**DATA ENTRIES**
***

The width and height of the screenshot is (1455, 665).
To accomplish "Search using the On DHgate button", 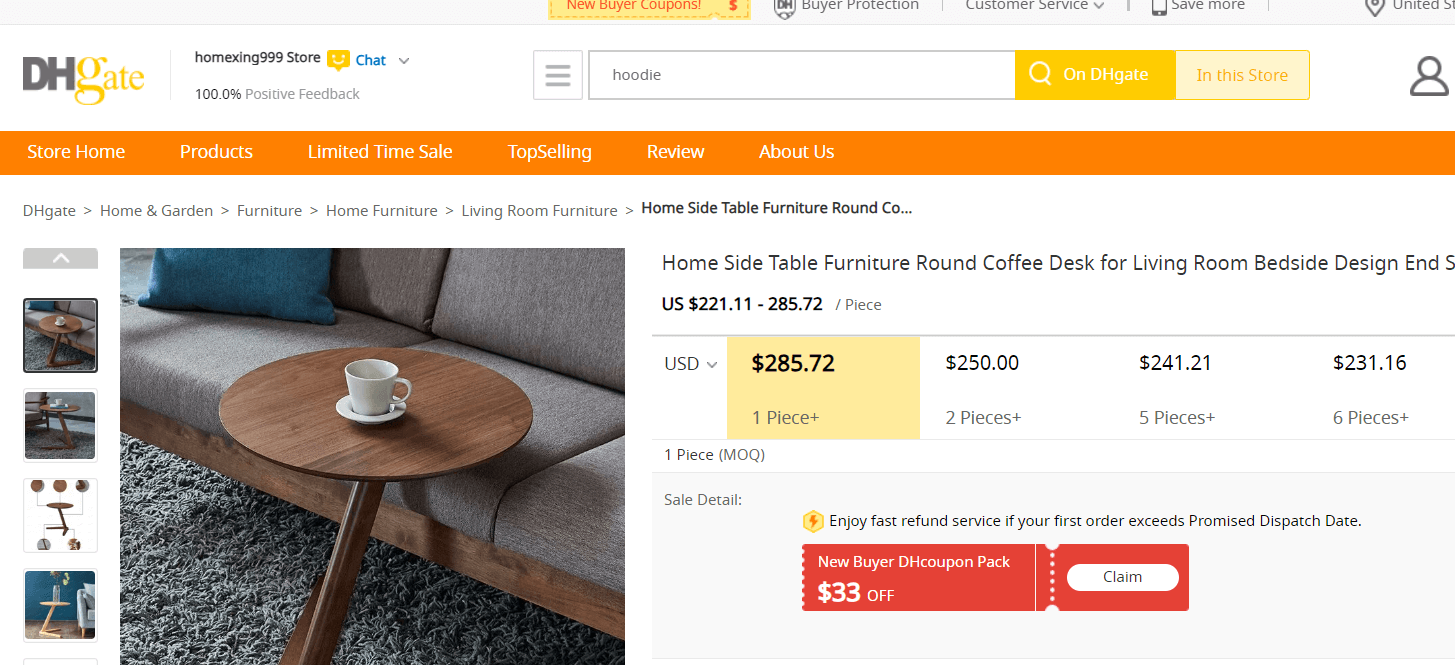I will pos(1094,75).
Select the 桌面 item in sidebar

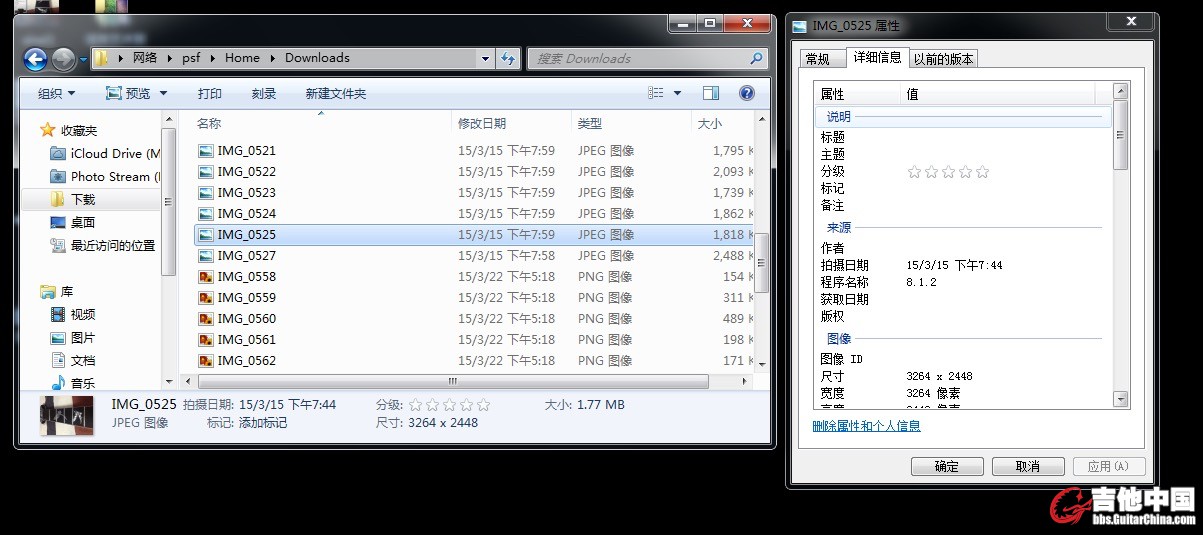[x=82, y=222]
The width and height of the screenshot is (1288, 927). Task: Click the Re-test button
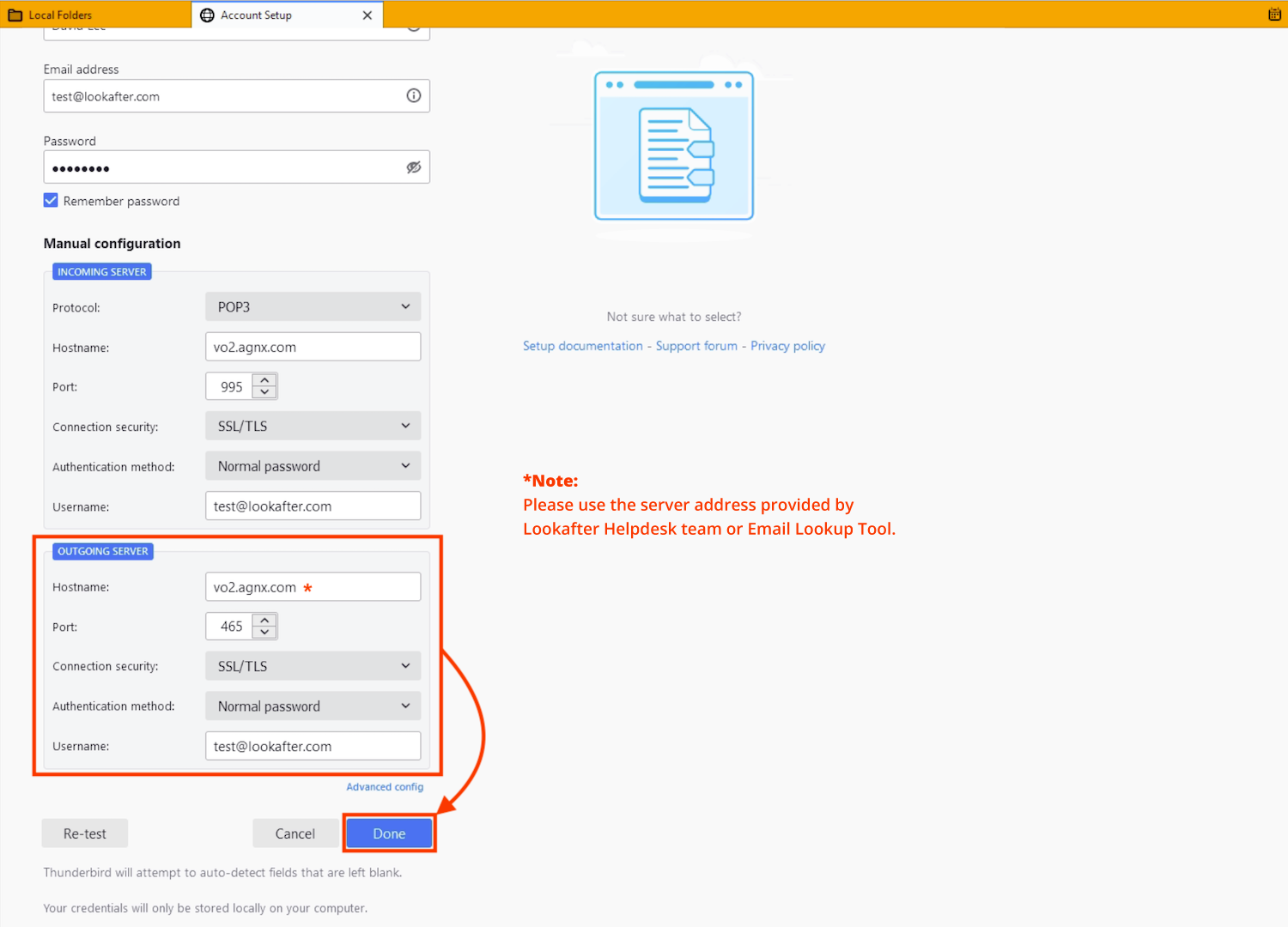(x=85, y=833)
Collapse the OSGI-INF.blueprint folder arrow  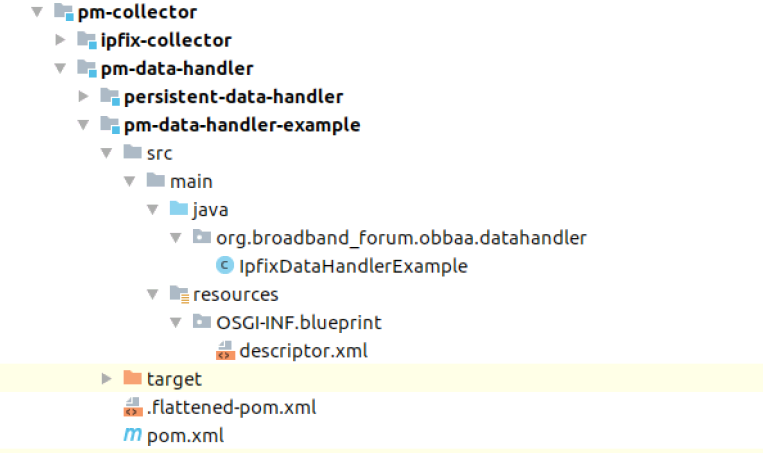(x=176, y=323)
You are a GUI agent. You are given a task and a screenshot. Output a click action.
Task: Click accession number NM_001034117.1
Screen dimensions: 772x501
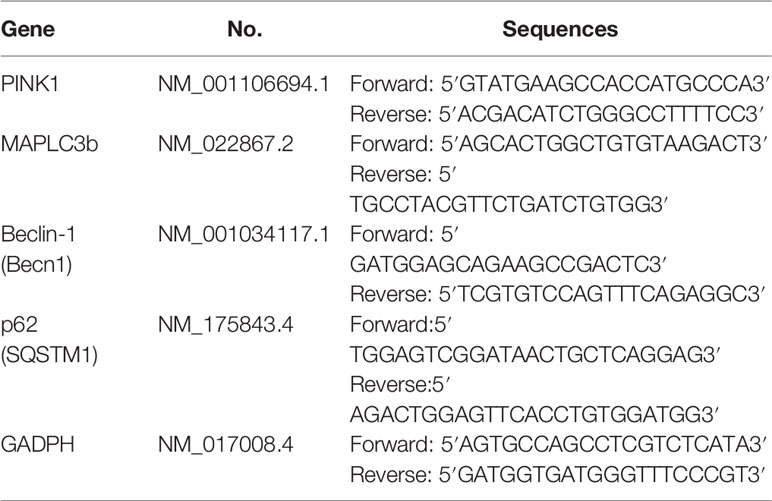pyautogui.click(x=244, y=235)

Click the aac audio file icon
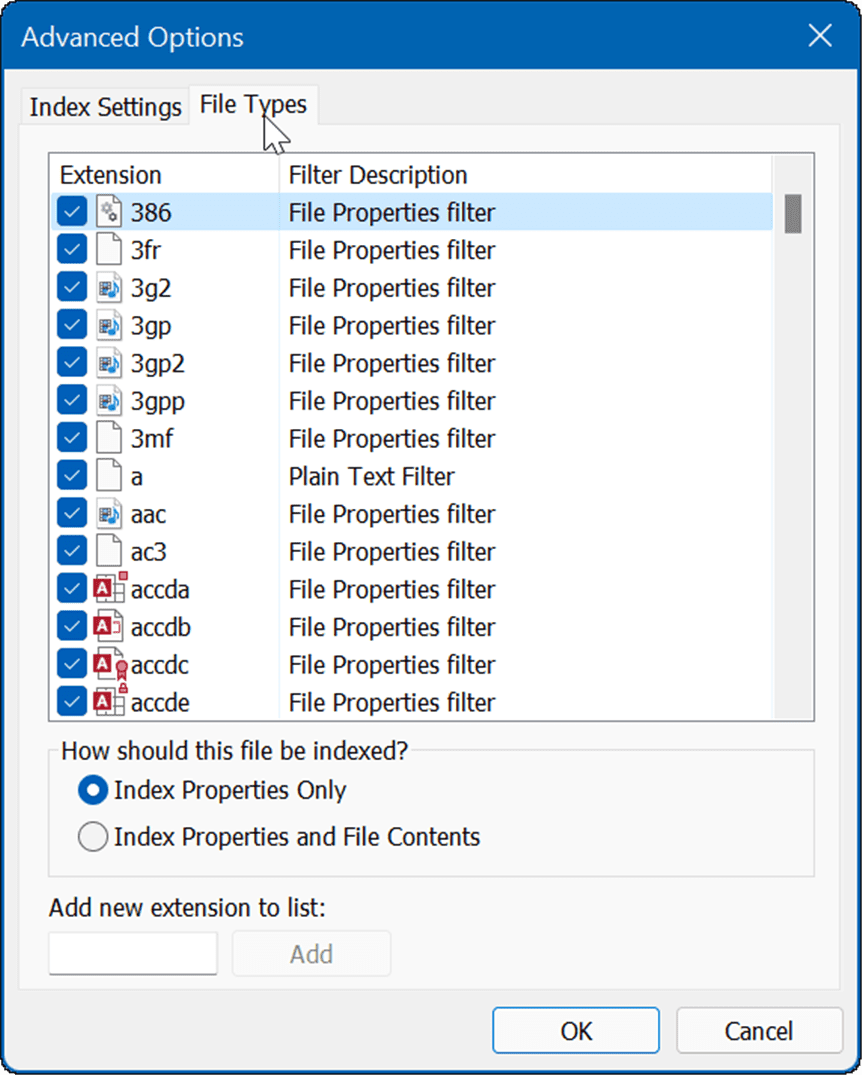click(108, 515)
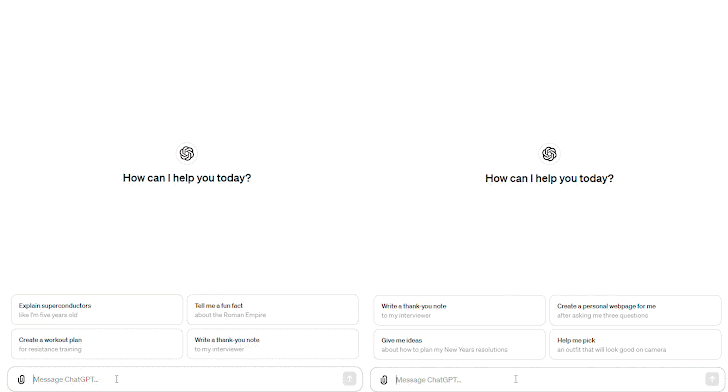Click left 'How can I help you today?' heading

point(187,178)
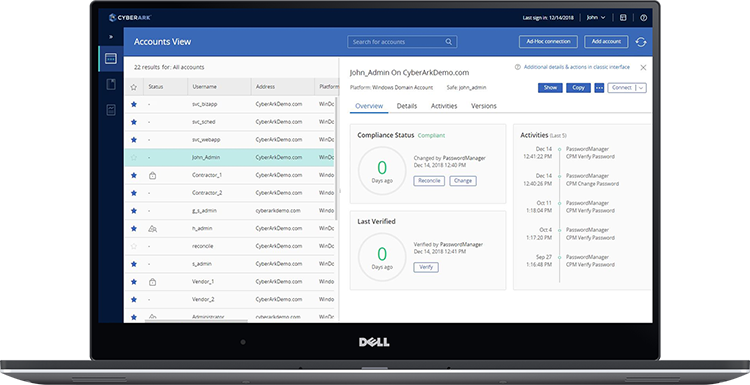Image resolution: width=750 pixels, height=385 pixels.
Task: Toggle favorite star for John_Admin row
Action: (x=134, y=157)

***

**REQUIRED TASK**
Pull out every line in the records above that contains the string "screenshot", and copy each of those lines without changes.

**SOLVED PROBLEM**
The width and height of the screenshot is (1455, 665).
The width and height of the screenshot is (1288, 927). Task: Click the Re-test button
You are a GUI agent. You are given a task and a screenshot. Output a click action.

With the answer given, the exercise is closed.